I also plan to send my in-laws a copy of Jewish Home Cooking, in part because Schwartz makes several references to my mother-in-law’s old neighborhood: Brooklyn’s Brighton Beach, immortalized as the home of Neil Simon and now known as Little Odessa because of the number of Ukrainian immigrants.  As long as I’ve known my husband, he’s talked about getting knishes at Mrs. Stahl’s knish stand when he visited his grandparents.  Apparently, when he was in college in New York City, he periodically took the D Train all the way out to Brighton Beach to visit his grandmother and brought back knishes from Mrs. Stahl’s for half his dorm.  Sure enough, Jewish Home Cooking contains a four-page discussion of potato knishes, and refers to Mrs Stahl’s as “[t]he last of the Brighton Beach knisheries.”  (Page 92)
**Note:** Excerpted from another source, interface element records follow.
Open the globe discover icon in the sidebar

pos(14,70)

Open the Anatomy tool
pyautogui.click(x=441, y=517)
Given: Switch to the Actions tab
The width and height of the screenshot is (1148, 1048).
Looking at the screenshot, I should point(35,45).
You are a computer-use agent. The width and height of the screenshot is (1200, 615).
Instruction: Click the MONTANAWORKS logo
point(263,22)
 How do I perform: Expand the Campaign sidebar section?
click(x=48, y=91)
While I prefer my matzo ball recipe to both of the recipes in Jewish Home Cooking and I would never stray from my mother-in-law’s charoset recipe for my Seder, I was intrigued by some of Schwartz’s Passover recipes.  Tonight, for dinner, I made his recipe for cottage cheese chremslachchremslach is a word for a pancake made with matzo meal — which can be eaten as either a sweet or a savory pancake.  We opted for sweet and I served the pancakes with butter, powdered sugar and some homemade blueberry-Key lime preserves because, frankly, that was the jar that was open.  It was delicious!  I would make these pancakes not just during Passover, but any time of year.  The  protein that the cottage cheese adds makes them substantial enough for dinner.

Cottage Cheese Chremslach
Adapted from Jewish Home Cooking by Arthur Schwartz
Makes 18 small pancakes

4 eggs
1 cup 4-percent cottage cheese
¾ cup milk (may need to add more)
1 tsp salt
1 TB sugar (if serving as a sweet pancake)
1 cup matzo meal
Oil, or oil and butter, for frying

In a bowl, beat together the eggs, cottage cheese, milk, salt and sugar if using. Stir in the matzo meal. Set aside for at least 10 minutes. ( If the batter sits for longer, it will get thicker and you may need to add more milk.)
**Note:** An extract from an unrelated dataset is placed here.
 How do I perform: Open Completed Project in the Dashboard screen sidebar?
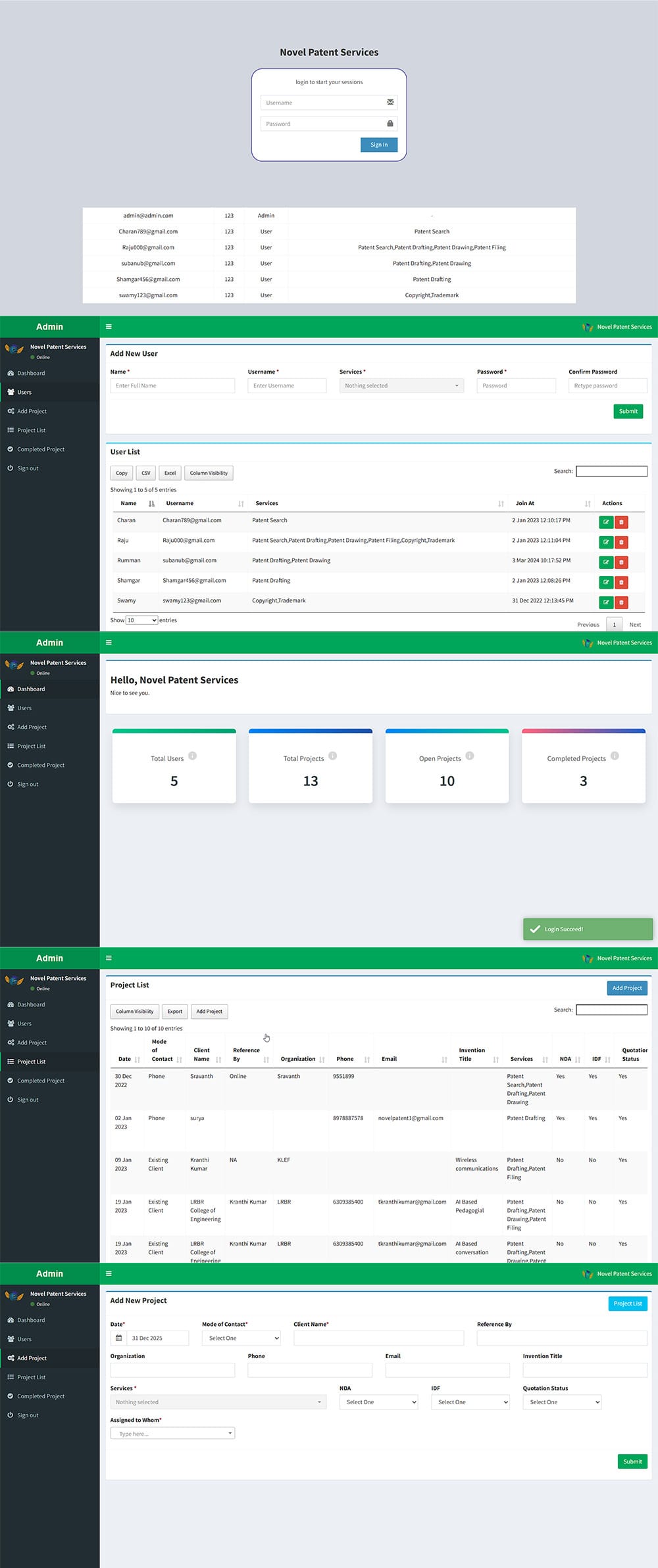[41, 765]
In a 10 or 12 inch non-stick skillet or griddle, over medium heat, heat enough oil to cover the bottom by 1/8 inch. When the oil is hot enough that a little bit of batter, pour a scant ¼ cup of the batter onto the skillet or griddle.  If the batter seems too thick, add a little more milk.  Fry the first side until golden brown.  Carefully flip the pancakes.  Cook until the second side is also golden brown.  Drain on paper towels and serve warm. 
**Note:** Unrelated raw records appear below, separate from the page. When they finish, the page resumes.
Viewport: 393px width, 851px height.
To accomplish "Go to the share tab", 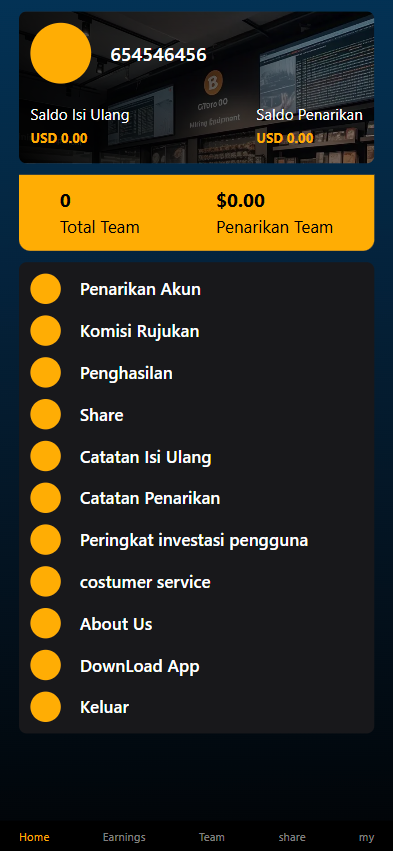I will tap(292, 837).
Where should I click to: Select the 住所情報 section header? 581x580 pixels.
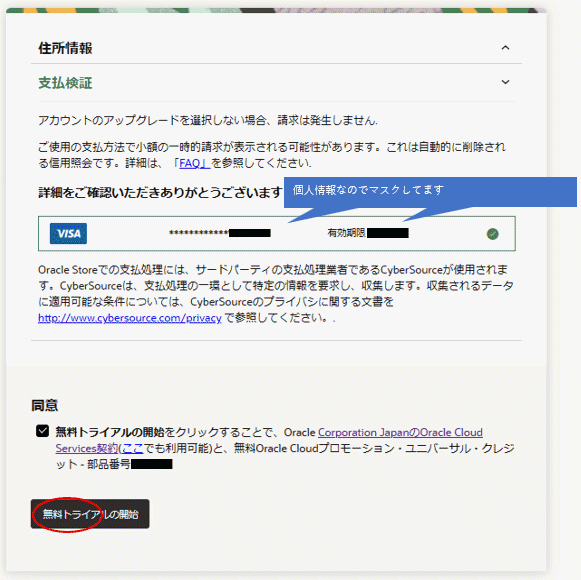65,48
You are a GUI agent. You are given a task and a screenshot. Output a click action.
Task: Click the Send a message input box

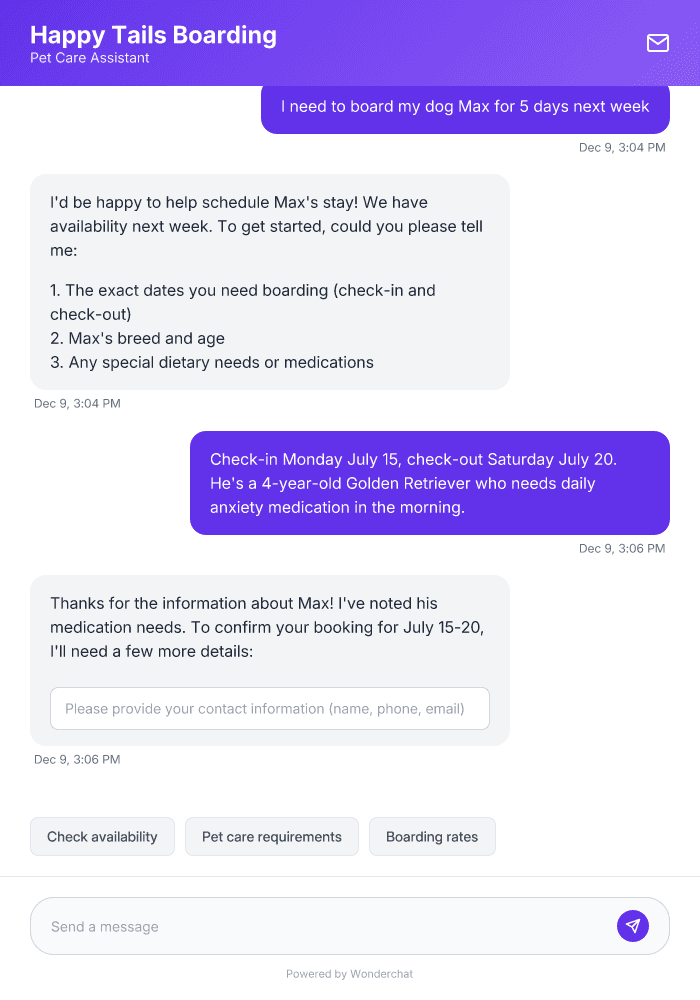pos(300,925)
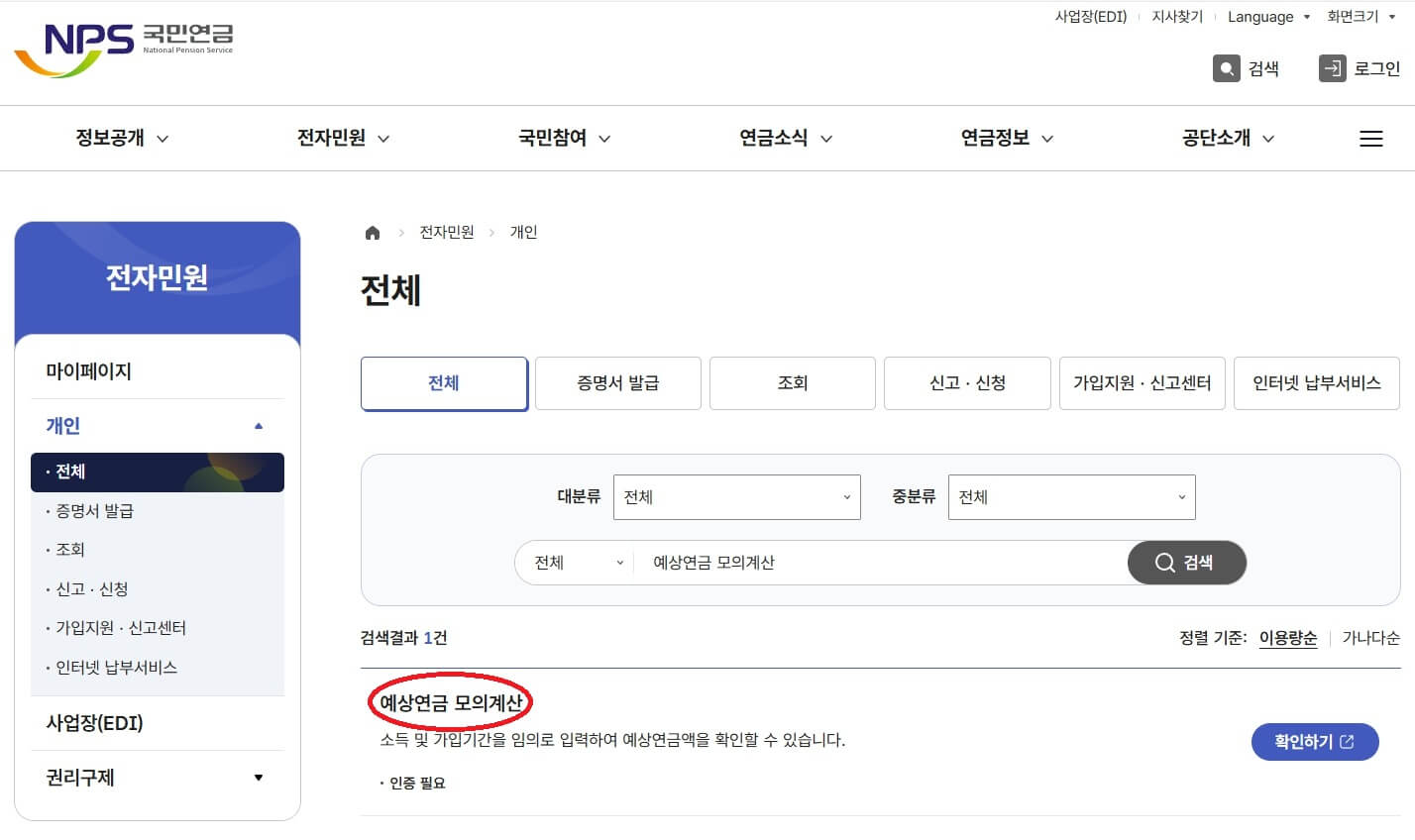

The pancakes are delicious served with butter, powdered sugar and your favorite jam, applesauce or other fruit preserves.

Comments

  1. I have another of Schwartz’s cookbooks — New York Food, and I love it for all the lore it includes as well as the recipes. I have extra matzo meal at home — might have to make those pancakes!

  2. Kate, I don’t think matzo meal goes bad very quickly so don’t worry about that! ;) But these pancakes are a fun take on breakfast-for-dinner! Matzo meal is also good for making potato latkes when Hanukkah comes.